Nunca tive medo. Acho que é o tal instinto de sobrevivência e de defesa. Todas as situações onde me senti mais frágil, onde sentir medo seria normal, nunca o senti, pelo contrário, achei sempre que era uma super-mulher e dei por mim a mandar nos homens todos, a geri-los todos e a encontrar soluções para os problemas. Em muitas situações senti que eles fraquejavam mais do que eu.

Nunca chorou?

Chorei muitas vezes. Se calhar não minto se dizer que chorei nas corridas todas. Mas não por essas situações, é mais por emoções próprias, às vezes por sentimento de frustração e aí tive os meus momentos em que tive de desabafar, normalmente sozinha, sem que ninguém visse.

Faz alguma coisa durante as provas para relaxar?

::::::::

• [TAREFA A CUMPRIR] Transcreva sem alterações o trecho do texto de leitura que começa em "Nunca chorou?" e vai até "provas para relaxar?". Os registros que vêm a seguir são material à parte, independente do texto de leitura.

• [DADOS FORNECIDOS]
::::::::

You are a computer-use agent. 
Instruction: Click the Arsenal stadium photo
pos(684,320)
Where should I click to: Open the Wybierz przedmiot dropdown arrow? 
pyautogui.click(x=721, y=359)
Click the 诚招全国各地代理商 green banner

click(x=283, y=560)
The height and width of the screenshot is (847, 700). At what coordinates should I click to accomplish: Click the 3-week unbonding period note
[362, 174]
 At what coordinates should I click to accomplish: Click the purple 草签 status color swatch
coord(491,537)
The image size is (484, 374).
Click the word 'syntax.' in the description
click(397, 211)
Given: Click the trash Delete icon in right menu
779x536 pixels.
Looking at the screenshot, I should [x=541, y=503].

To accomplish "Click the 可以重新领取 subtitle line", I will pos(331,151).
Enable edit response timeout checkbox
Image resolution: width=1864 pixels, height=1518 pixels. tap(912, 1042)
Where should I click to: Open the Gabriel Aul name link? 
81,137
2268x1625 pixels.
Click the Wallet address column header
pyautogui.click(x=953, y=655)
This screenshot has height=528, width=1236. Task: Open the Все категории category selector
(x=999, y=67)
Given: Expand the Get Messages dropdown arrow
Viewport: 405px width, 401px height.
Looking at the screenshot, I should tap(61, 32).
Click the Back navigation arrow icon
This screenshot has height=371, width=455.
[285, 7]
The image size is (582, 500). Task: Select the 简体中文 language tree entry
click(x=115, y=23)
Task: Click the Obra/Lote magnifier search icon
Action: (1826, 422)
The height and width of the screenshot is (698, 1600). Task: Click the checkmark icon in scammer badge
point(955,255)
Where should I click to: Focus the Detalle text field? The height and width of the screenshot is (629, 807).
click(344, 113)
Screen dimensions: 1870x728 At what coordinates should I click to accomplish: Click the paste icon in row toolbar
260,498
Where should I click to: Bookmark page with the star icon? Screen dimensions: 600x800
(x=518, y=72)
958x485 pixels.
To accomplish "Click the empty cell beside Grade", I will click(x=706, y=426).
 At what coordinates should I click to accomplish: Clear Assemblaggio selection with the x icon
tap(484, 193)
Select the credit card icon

::::::::

• [RESULTADO DO EXERCÍCIO]
Nunca chorou?

Chorei muitas vezes. Se calhar não minto se dizer que chorei nas corridas todas. Mas não por essas situações, é mais por emoções próprias, às vezes por sentimento de frustração e aí tive os meus momentos em que tive de desabafar, normalmente sozinha, sem que ninguém visse.

Faz alguma coisa durante as provas para relaxar?